The Court of Session, upholding the finding of unfair dismissal, pointed
to the central weakness of the employers' case - namely the evidence
that they themselves had given to the tribunal. It was clear from that
evidence that the stale warning was not merely one factor among others.
It was the crucial factor; if the warning had not been given the
employee would not have been dismissed. The court referred to the
solicitor case of Bevan Ashford v Malin [1995] I.R.L.R. 360 which
confirmed that written warnings would be strictly construed contra
proferentem. They also referred to the ACAS Code of Practice 1
Disciplinary and Grievance Procedures 2000 which states that a warning
should normally lapse after a specified time, and that is fundamental to
good industrial relations practice (see para.15). A peiod of twelve
months is suggested. The relevance of the Code is to be found in s.270
of the Trade Union and Labour Relations (Consolidation) Act 1992 which
provides that "if any of the provisions of the ACAS Code of Practice is
relevant to a question arising in proceedings before an employment
tribunal, those provisions shall be taken into account by the tribunal
in determining that question". In Lock v Cardiff Railways Company Ltd
[1998] I.R.L.R. 358 Morison J, giving the judgment of the EAT, stated
that the Code formed the basis on which employers' conduct should be
judged and should be used by employment tribunals as a guide to good
sound industrial relations.
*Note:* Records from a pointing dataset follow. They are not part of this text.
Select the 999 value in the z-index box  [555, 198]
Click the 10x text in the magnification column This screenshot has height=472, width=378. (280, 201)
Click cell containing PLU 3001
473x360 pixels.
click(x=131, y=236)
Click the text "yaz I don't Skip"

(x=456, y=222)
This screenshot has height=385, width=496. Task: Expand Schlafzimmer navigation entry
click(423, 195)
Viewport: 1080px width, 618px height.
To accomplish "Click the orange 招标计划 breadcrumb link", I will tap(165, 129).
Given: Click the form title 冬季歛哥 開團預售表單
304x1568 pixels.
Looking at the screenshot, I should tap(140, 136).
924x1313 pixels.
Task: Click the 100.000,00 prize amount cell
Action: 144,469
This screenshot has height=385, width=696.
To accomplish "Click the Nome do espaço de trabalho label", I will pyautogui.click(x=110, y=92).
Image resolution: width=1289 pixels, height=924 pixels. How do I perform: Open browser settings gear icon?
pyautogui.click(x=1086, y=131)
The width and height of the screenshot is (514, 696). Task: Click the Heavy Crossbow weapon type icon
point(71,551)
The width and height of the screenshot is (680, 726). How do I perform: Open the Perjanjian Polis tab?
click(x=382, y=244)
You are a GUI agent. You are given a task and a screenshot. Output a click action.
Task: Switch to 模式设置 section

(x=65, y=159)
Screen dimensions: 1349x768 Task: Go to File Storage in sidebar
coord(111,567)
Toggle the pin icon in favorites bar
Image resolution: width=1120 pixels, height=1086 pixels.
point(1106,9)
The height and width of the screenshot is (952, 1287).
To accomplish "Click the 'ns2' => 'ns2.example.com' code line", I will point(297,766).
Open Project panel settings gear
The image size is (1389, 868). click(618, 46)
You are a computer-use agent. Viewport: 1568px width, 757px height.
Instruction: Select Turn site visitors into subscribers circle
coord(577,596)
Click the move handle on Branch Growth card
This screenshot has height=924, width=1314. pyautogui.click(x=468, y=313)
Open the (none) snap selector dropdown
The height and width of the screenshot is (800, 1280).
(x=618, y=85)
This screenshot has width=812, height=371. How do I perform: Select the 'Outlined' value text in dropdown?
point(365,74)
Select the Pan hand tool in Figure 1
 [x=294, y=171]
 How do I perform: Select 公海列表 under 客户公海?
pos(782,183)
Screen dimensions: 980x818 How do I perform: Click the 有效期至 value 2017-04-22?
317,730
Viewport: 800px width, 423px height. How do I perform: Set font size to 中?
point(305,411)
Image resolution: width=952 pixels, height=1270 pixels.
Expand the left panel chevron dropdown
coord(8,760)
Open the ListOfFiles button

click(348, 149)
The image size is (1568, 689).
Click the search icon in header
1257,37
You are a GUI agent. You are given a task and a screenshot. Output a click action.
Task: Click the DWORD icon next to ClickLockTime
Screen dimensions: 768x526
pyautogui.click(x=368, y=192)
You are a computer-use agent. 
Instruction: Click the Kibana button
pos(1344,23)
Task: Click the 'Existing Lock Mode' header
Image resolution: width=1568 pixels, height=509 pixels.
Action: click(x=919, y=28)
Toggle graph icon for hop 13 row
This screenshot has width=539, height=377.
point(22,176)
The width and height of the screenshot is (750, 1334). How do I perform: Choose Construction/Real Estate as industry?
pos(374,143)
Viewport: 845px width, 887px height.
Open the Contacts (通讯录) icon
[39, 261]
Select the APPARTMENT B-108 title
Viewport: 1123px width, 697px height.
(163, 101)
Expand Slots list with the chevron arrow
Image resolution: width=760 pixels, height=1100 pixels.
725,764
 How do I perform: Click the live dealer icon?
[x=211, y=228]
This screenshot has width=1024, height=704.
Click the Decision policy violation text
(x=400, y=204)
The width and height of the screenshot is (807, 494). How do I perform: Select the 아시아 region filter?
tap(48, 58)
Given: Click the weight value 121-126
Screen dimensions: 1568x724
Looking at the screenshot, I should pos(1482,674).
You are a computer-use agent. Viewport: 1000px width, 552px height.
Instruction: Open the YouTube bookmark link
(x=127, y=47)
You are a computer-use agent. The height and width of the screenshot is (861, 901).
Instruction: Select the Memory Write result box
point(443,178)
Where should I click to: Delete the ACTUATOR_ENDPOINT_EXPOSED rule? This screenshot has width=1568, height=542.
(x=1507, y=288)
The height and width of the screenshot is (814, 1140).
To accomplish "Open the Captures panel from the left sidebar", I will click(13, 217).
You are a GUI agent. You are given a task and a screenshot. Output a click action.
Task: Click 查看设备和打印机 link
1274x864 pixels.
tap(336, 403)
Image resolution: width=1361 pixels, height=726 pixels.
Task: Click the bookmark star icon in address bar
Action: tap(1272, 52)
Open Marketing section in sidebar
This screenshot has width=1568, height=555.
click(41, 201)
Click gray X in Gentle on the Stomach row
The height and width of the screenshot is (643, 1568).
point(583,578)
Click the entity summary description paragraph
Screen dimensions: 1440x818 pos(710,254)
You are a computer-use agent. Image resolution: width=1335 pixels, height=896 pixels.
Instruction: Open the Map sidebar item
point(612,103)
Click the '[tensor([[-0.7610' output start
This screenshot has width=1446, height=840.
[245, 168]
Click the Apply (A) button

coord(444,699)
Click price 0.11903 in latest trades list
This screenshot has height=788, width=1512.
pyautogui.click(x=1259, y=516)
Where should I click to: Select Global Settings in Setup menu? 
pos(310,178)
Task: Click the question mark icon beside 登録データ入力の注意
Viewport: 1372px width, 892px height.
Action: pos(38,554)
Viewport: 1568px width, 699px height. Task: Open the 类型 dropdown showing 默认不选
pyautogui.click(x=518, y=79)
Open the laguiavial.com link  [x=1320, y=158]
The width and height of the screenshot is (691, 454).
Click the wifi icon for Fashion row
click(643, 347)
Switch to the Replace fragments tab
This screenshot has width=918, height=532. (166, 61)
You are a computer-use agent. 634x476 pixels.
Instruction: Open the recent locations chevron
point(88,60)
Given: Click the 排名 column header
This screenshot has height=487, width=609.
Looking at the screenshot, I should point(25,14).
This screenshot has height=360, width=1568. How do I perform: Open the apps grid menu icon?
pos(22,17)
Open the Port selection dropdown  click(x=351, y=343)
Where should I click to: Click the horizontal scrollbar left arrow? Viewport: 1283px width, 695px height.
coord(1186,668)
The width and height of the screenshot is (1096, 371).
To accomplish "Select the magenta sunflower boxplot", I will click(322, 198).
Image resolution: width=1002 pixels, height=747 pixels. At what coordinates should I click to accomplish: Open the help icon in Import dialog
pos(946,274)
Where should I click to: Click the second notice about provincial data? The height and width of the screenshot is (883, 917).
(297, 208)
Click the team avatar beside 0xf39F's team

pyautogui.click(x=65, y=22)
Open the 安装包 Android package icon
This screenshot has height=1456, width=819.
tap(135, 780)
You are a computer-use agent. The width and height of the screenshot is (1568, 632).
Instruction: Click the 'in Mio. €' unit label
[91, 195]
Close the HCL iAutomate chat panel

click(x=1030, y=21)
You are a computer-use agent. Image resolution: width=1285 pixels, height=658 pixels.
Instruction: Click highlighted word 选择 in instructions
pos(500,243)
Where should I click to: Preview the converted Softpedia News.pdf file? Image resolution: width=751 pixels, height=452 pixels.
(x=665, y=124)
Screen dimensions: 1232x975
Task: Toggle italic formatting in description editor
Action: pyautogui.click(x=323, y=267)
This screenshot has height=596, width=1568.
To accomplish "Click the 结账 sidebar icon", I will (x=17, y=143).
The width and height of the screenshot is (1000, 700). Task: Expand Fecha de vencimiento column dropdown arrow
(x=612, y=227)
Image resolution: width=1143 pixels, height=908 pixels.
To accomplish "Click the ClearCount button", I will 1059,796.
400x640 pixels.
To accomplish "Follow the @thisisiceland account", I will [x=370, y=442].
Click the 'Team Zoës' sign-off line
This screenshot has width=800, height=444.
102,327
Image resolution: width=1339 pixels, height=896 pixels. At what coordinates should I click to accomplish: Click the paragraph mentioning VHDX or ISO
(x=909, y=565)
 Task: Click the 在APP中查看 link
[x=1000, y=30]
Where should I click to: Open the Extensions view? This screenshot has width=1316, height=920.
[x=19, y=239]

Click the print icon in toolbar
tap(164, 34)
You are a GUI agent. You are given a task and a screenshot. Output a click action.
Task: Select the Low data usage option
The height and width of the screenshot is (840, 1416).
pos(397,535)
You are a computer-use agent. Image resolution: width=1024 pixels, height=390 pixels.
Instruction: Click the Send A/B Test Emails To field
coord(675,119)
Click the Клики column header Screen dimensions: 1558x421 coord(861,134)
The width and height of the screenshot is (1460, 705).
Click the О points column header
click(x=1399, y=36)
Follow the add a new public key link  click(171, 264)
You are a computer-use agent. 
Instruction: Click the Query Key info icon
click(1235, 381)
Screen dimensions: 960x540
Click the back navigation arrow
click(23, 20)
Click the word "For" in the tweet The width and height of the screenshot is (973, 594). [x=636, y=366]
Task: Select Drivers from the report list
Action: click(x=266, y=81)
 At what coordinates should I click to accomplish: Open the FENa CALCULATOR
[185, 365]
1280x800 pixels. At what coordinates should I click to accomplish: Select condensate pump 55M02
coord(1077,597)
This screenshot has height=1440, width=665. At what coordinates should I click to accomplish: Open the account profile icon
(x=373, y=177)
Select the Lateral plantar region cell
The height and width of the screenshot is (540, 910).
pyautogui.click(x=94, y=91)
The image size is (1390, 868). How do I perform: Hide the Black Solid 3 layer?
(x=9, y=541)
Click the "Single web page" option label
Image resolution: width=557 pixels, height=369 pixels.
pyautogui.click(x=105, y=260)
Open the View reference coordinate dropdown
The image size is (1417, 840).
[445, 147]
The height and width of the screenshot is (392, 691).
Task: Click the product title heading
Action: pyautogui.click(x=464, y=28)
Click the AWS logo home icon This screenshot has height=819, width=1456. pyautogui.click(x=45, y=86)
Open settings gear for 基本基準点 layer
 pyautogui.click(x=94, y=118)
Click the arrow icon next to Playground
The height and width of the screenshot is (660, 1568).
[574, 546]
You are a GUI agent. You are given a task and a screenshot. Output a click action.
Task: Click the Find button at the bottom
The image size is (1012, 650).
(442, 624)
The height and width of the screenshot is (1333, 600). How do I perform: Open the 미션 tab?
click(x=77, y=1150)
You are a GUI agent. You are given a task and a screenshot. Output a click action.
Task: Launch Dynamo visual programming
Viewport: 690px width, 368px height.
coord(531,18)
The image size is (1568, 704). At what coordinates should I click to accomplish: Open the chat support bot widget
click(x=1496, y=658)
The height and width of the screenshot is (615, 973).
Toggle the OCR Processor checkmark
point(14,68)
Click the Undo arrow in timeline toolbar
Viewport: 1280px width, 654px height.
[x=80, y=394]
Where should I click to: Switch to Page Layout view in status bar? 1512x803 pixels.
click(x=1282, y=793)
The case was remitted to the employment
tribunal for a remedies hearing.
Practice points
1.The above statement in the Code that a warning should be time limited
is qualified by the word "normally". Practitioners should always
consider whether the facts justify a departure from that rule. The
instant case appears to be a classic example. The employer's common law
duty to take reasonable care for his employees' safety includes a duty
to provide competent fellow workers. One wonders whether a decision not
to dismiss would have exposed the employers to an action for damages if
the employee had then committed another breach resulting in injury or
death.
2. The points made in the previous paragraph are not affected by the
changes made by the Employment Act 2002 and reflected in the updated
Code which came into force on October 1, 2004 (SI 2004/2356) - but make
sure that all disciplinary and grievance procedures are in line with
those recommended in the updated Code.
3. A warning should be clear and unambiguous and the employee should be
left in no doubt that further breaches or misconduct can result in his
or her dismissal.
4. All employer clients should be advised to seek advice before
dismissing an employee. A telephone conversation with advisers can be a
valuable and cost-effective use of management time.